------ Extract provided

2019-04-04 Thread Richard Damon
I think is logic is to attempt to insert a row, and if rather than
inserting it, the call returns the error condition, 'Database Full', you
remove a record and then try again (a form of error recovery), if it
succeeds, then you go on and get more data.

If full was X records, then they would ALWAYS get room to add a new
record after deleting one. Since the reported issue is that it can
require the deletion of possibly very many records to get space to
succeed tells me that 'full' is size based (maybe a max number of
pages). If the record being added is on the larger size of all the 'same
sized' records, then you need to keep deleting records until you get one
that big, or delete two that are consecutive so that you get a large
enough space, or you delete a records that has some spare space next to
it giving enough room.

One issue with this definition is that you can't tell if the database is
currently full except by trying to add the record (or knowing a LOT of
internal details of record storage), which is what the code is doing.

On 4/4/19 9:19 AM, Stephen Chrzanowski wrote:
> This almost sounds like "Full" is a software limitation, in that your
> application is specifying that "Full" means you can only have "X" number of
> rows.
>
> If you're looking to remove data, I'd suggest that you find some way to
> isolate the oldest record, either by a row identifier (Like an ID field
> that's using auto-increment) or a date/time stamp (Assigned by
> current_timestamp).

------------

_Stated task A_. From the listing, copy out the lines starting with the line containing "400x400 pixels. How" and going on through the line containing "Action: point(517,45)", both included. Leave the pictures out.

------ Dataset extract

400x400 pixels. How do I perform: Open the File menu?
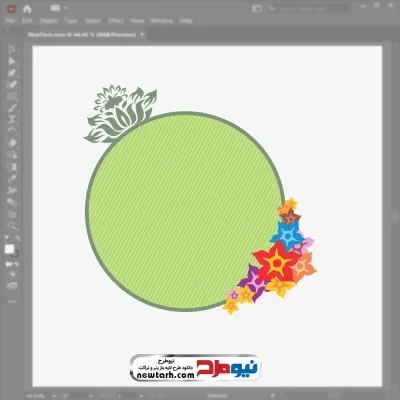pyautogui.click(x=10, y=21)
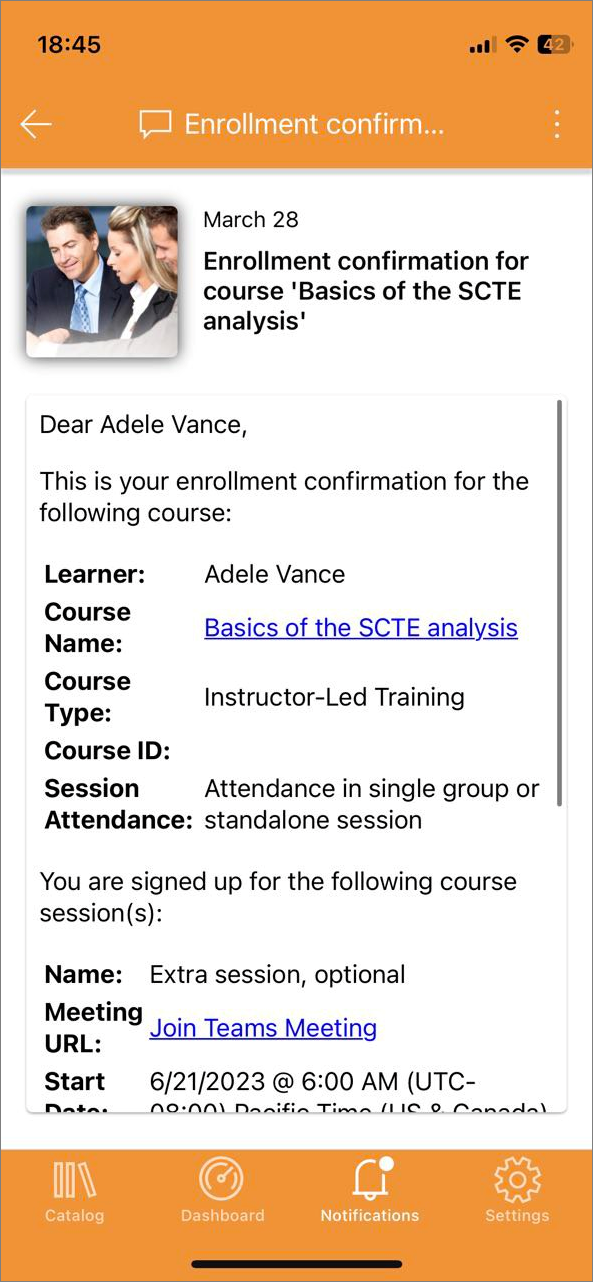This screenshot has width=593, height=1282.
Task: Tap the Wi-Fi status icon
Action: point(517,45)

------------
------ Dataset extract

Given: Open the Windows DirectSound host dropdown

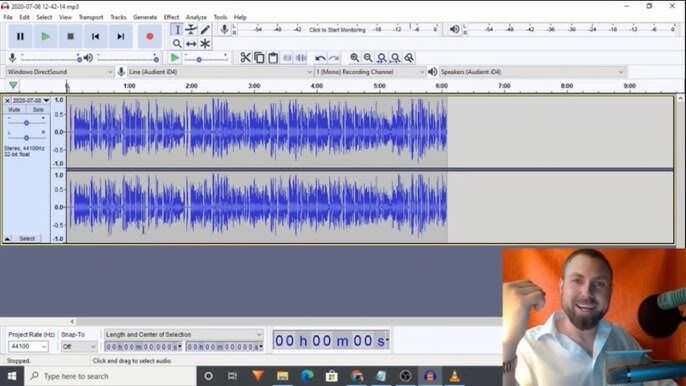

------------
------ Dataset extract

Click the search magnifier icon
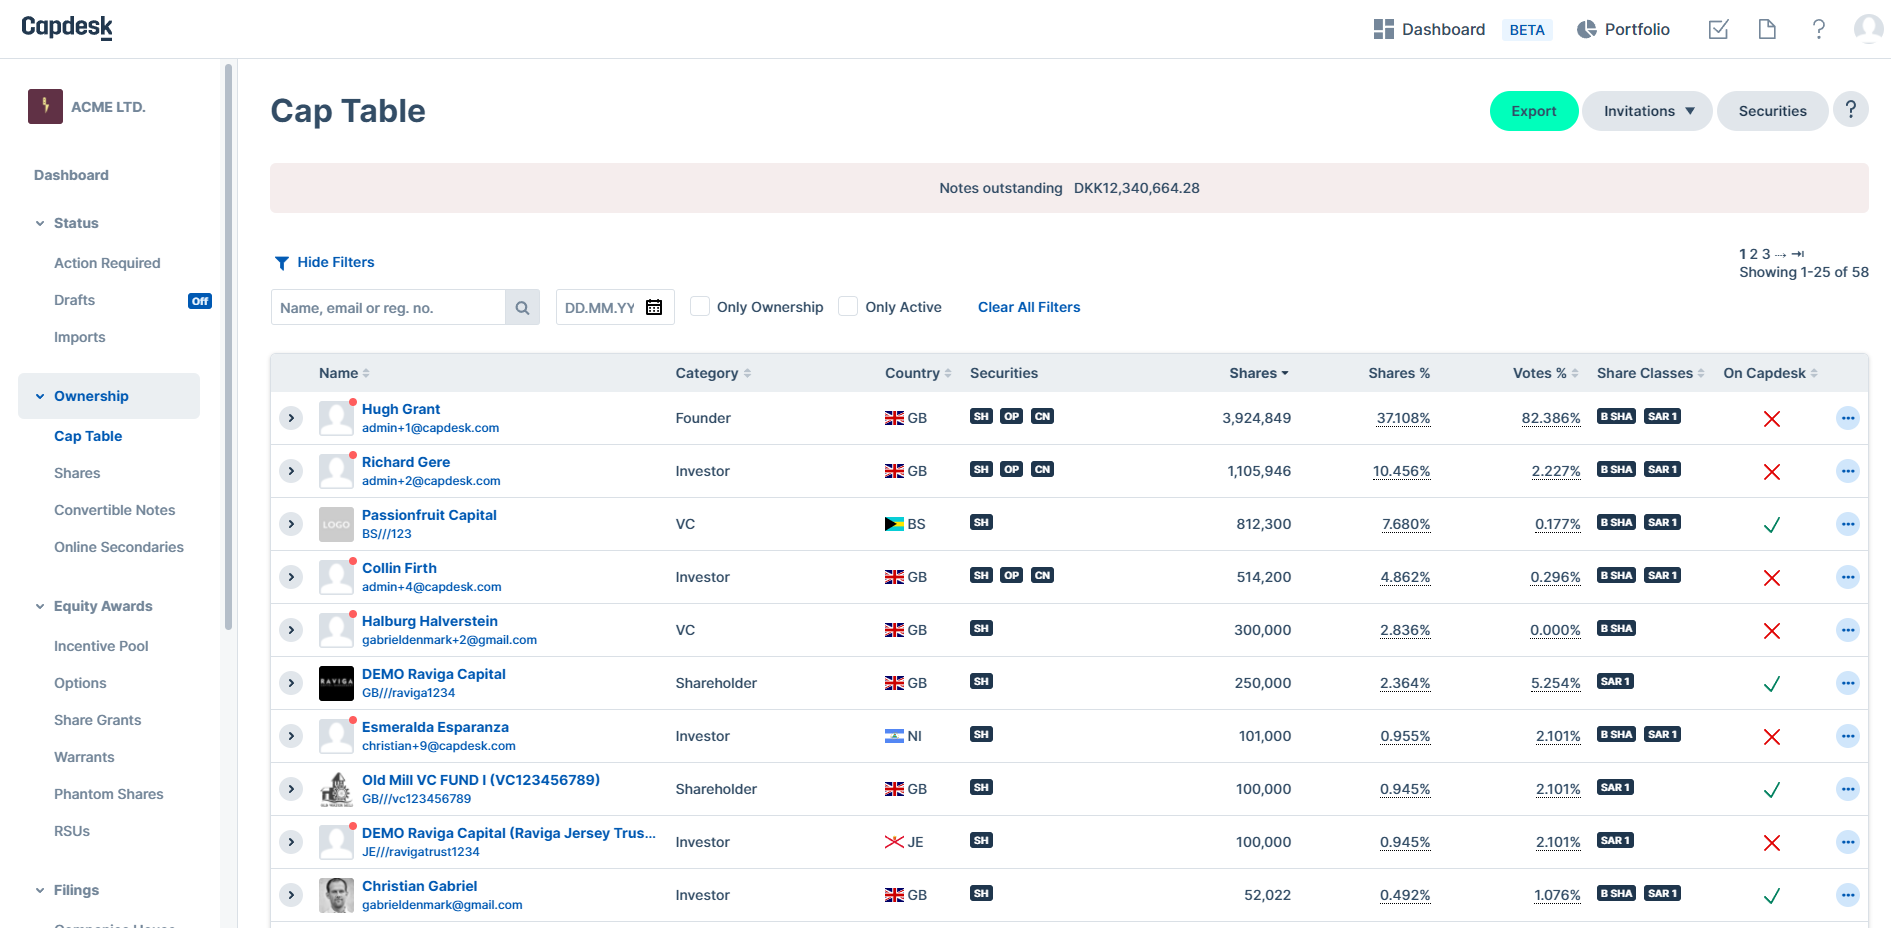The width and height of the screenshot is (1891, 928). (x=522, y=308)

------------

_Stated task B_. Reproduce the passage of the mailing-list reply about a full database starting with "If full was" and going on through "giving enough room.", replacing "consecutive" with "adjacent".

_Exercise answer A_.
400x400 pixels. How do I perform: Open the File menu?
pyautogui.click(x=10, y=21)
This screenshot has width=593, height=1282.
Task: Tap the Wi-Fi status icon
Action: point(517,45)

_Exercise answer B_.
If full was X records, then they would ALWAYS get room to add a new
record after deleting one. Since the reported issue is that it can
require the deletion of possibly very many records to get space to
succeed tells me that 'full' is size based (maybe a max number of
pages). If the record being added is on the larger size of all the 'same
sized' records, then you need to keep deleting records until you get one
that big, or delete two that are adjacent so that you get a large
enough space, or you delete a records that has some spare space next to
it giving enough room.